■ Provided text:

January 19, 2013

The 100 richest people in the world earned enough last year to end extreme poverty four times over.

The 100 richest people in the world earned enough last year to end extreme poverty suffered by the poorest on the planet four times over, Oxfam has said.
Ahead of next week's World Economic Forum in Switzerland, the charity urged world leaders to tackle inequality.
Extreme wealth was "economically inefficient, politically corrosive, socially divisive", the report said.
The global economic system required reform so that it worked "in the interests of the whole of humanity".
A four-day summit involving political and economic leaders runs in Davos from next Wednesday.
In its report entitled The Cost Of Inequality: How Wealth And Income Extremes Hurt Us All, the UK charity said that efforts to tackle poverty were being hindered by an "explosion in extreme wealth".
The richest one per cent of the world's population had increased its income by 60% in the last 20 years, Oxfam said.
It reported that while the world's 100 richest people enjoyed a net income of $240bn (£150bn) last year, people in "extreme poverty" lived on less than $1.25 (78p) a day.
"We can no longer pretend that the creation of wealth for a few will inevitably benefit the many - too often the reverse is true," said Oxfam chief executive Barbara Stocking.
"Concentration of resources in the hands of the top 1% depresses economic activity and makes life harder for everyone else - particularly those at the bottom of the economic ladder."
The charity called for a "global new deal to reverse decades of increasing inequality".
Its suggestions for leaders due at the Davos summit include:
  • Closure of tax havens around the world
  • A reversal of "the trend towards more regressive forms of taxation"

■ Data:
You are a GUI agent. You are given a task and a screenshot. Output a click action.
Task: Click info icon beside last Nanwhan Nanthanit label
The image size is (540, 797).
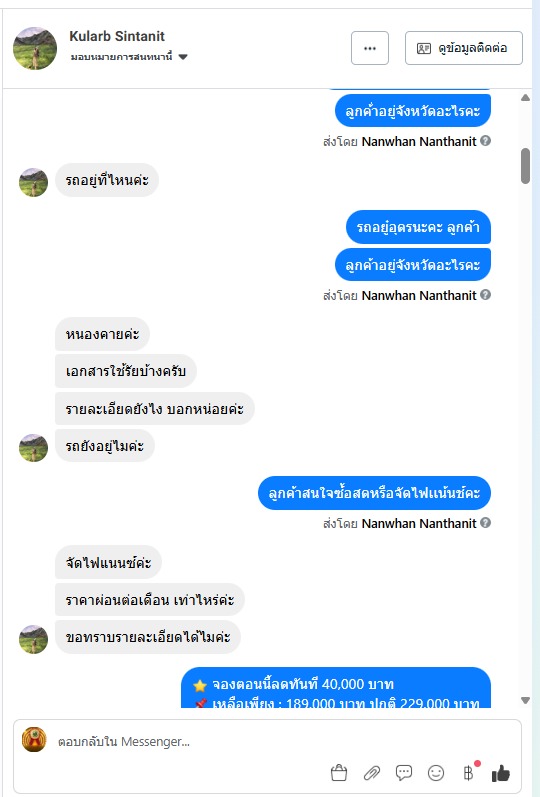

==

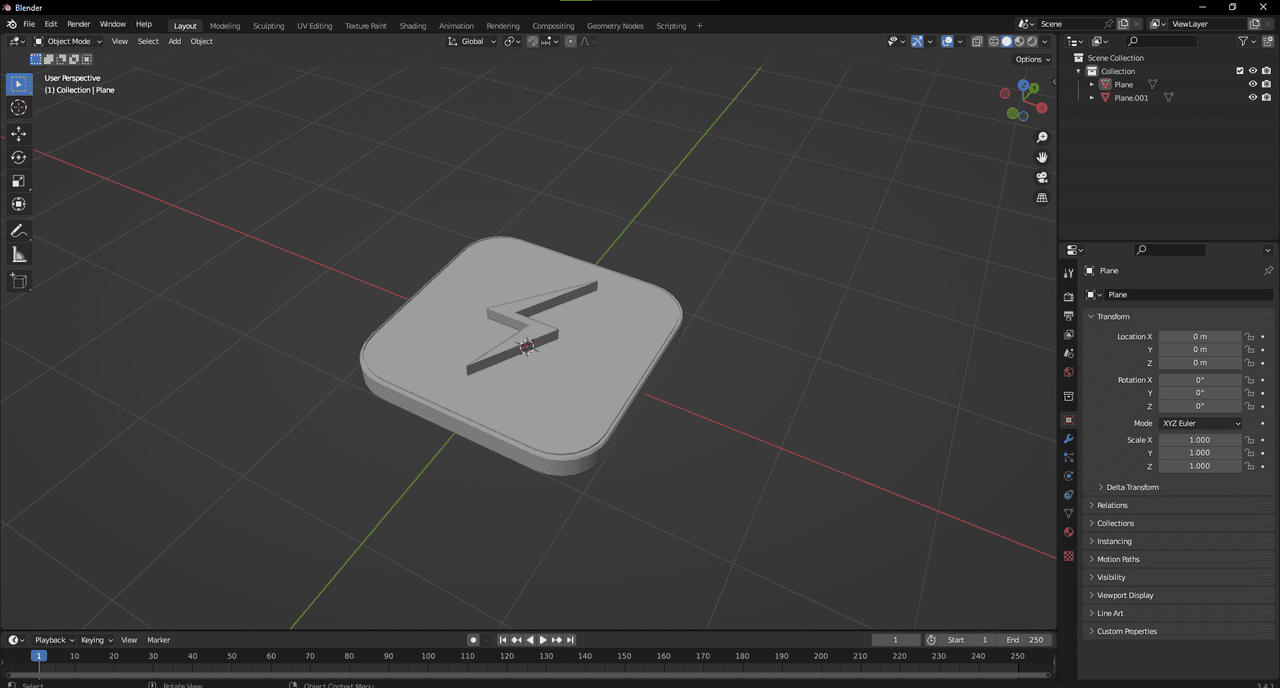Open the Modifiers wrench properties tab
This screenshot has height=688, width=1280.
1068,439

■ Problems to solve:
(a) In the article on Oxfam's inequality report, by how much did the richest one per cent of the world's population increase its income over the last 20 years?
(b) Resume the article on Oxfam's inequality report from the point where it stops.
The items come from a separate source.

■ Answers to this exercise:
(a) By 60%.

(b)
  • A global minimum corporation tax rate
  • Increased investment in free public services and safety nets for people out of work or ill
"As a first step world leaders should formally commit themselves to reducing inequality to the levels seen in 1990," Ms Stocking said.
"From tax havens to weak employment laws, the richest benefit from a global economic system which is rigged in their favour.
"It is time our leaders reformed the system so that it works in the interests of the whole of humanity rather than a global elite."


  1. So who are these people? Names please!

  2. How many houses do they need. How many cars? How much gold? Yachts? How many servants?

  3. And Bill Gates - who says he's working for God (not) - who is easily in the top 100 with several tens of billions of dollars in the bank goes gallivanting around the world, usually the poor areas like Africa and the Phillipines sticking needles into poor peoples arses under the guise of peddling his vaccines which actually sterilized thousands of women and recently paralyzed or killed hundreds of children in Africa just last October. Gates is on record saying that one of his agendas is depopulation through health care and vaccination. He's one of those nuts who want to reduce the Earth's population by up to 90+ % so him and his rich ilk can live more comfortably in their mansions.